1999. Sun shining. May; warm afternoon. Mother serves porridge, topping each bowl except for hers with a slice of cheese. Smiles and comments about rabbits outside float about the kitchen and dining room. Younger sister adds several more slices of cheeses. We tease her and call her mouse, she grins happily at the attention. Almost glows with life. While she is sweet, I am bitter. While she’s the sun, I’m the dark side of the moon. My mother is the moon herself, shining beautifully with all her kindness, guiding those in the dark their way home.
2000. Snow falling. January; noon. Warm, sunny Florida is now far away, now that we hide away in our little nest here in Queens, New York. No more space to run and hide, no more bunnies to try to chase, no more butterflies. Vast, bitter cold fills the skies, with nothing but more buildings to block out the sun. As the dark side of the moon, I turn darker, yet my sister, she shines all the more brighter, as if she were challenging the cold. And my mother, she continues to guide all the more.
2001. Colors flying. September; mid-afternoon. My life’s colors change like the leaves that fly with the wind. Turning, spinning, helpless, just going by nature’s way, they are unable to do anything against it. Then they get wet, stepped on, crushed, driven upon, collected, stored away, like these things people once said were my hopes and dreams and blind faith. The twin towers fell down, helpless against the power of those that crushed against them while causing them, too, to collapse. Down, down they fell. Down, down, I fell.
2003. Friendship. May; early afternoon. The four of us, we’re proud to be who we are as we walk down the corridors of the elementary school.
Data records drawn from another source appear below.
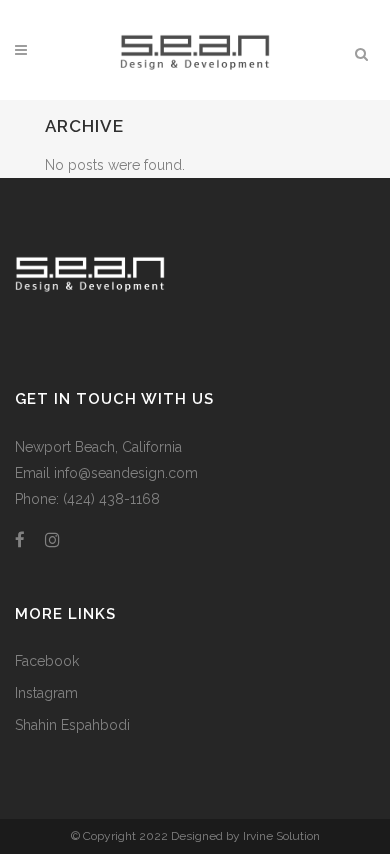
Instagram (46, 693)
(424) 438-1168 (111, 499)
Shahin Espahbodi (72, 725)
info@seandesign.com (126, 473)
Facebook (47, 661)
Not yet seniors, but as fourth graders, we feel big and on top of the world. I learn that I should’ve started to wear what they call a bra. I wonder what else there is in the world, that I don’t know. I feel small, but hopeful.
2004. Loss. February; mid-afternoon. Friendships are quite the puzzle, aren’t they?
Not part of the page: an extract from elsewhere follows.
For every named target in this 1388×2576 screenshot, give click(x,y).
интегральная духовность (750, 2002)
2007. Pacts will last; pacts will fade. Late May; later-afternoon. Sunsets are lovely when you’re with people you think are dear to you. Everyday, we meet at this very middle school courtyard, in Brooklyn, New York. Everything bad in our life melts away into the colors that stretch across the sky. We smack out all our emotions against the small blue ball that hits the ball and comes back for more. Handball is what held us together, it seems. My very first sport and I wanted to love it with all my heart. We lie against the hard floor of the courtyard, and we think of how we’re going to stay together forever. Friends, forever, better remember! However, unexpected things happen, though, and enemies turn into best of friends, while best of friends drift apart.
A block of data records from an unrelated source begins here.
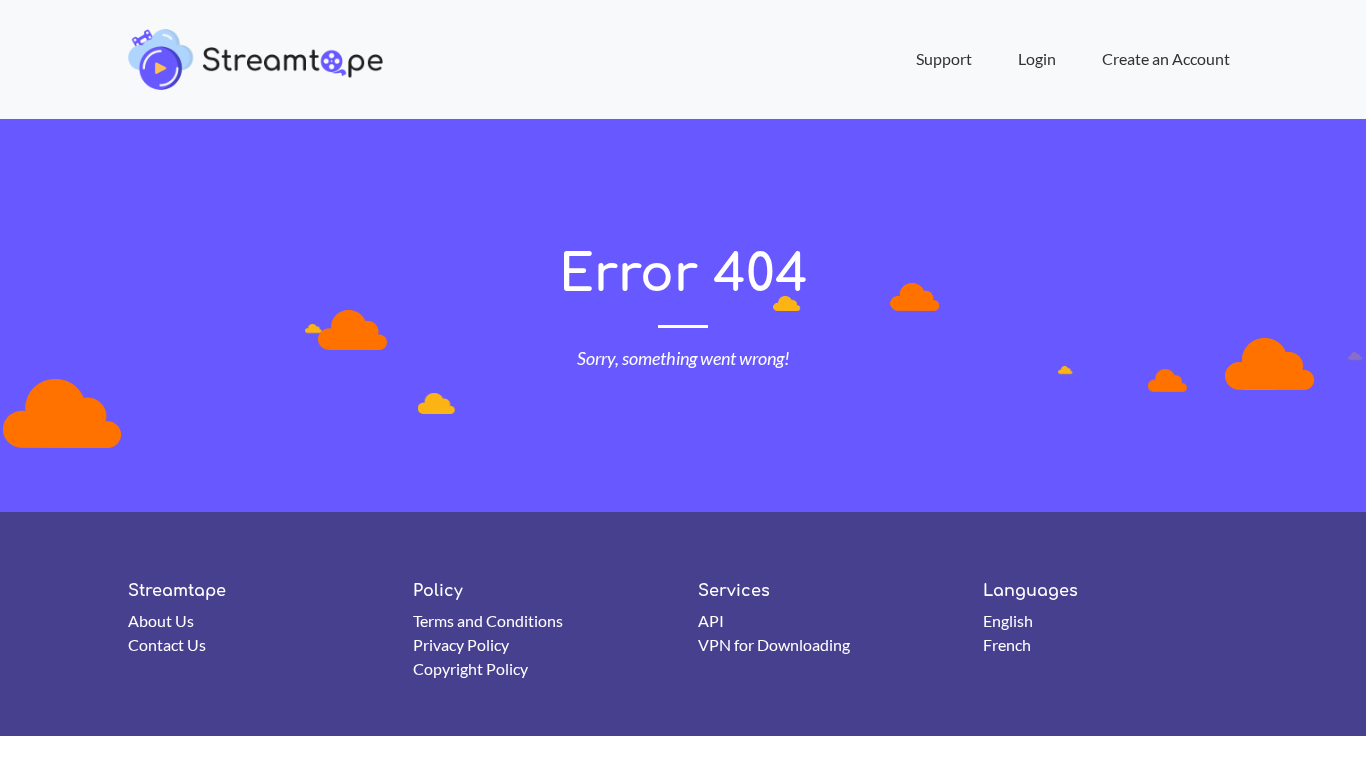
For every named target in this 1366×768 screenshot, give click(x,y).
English (1008, 620)
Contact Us (167, 644)
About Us (161, 620)
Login (1037, 58)
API (711, 620)
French (1007, 644)
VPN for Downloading (774, 644)
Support (944, 58)
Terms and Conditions (488, 620)
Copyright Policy (470, 668)
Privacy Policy (461, 644)
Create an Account (1166, 58)
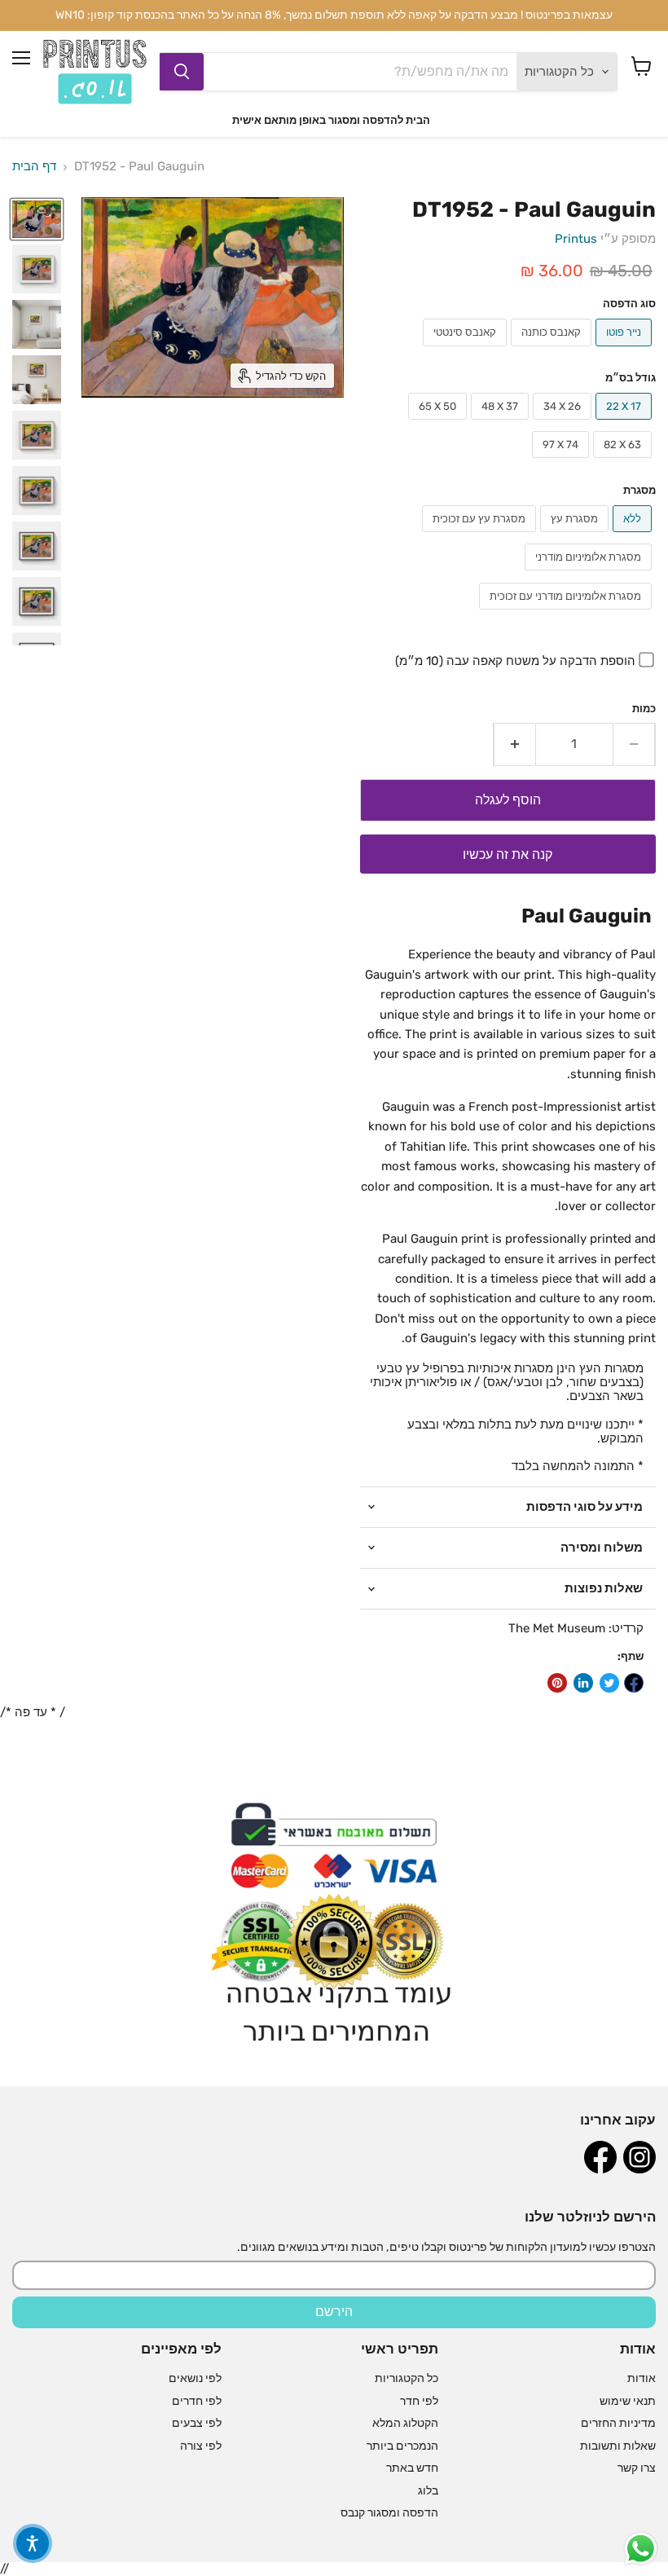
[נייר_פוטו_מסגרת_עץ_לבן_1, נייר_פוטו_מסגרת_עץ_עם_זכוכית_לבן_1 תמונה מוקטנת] (37, 269)
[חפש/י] (182, 71)
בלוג (428, 2491)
The years rush by, and I learn to smile to people, to say hi and to pretend that I am grateful for their presences in my life. I take up a job and an internship here and there. Along the way somewhere, I even picked up a paintbrush, and learned to pour my soul onto a sheet of canvas.
These days, though, I pick the dreams off of the withered tree in my heart and set them in a vase of false pretenses on my bedside table. When I come home, I show to myself that I can prove the world wrong, and I let those dreams grow and frame them on the wall.
We all have to cope with ourselves, one way or another.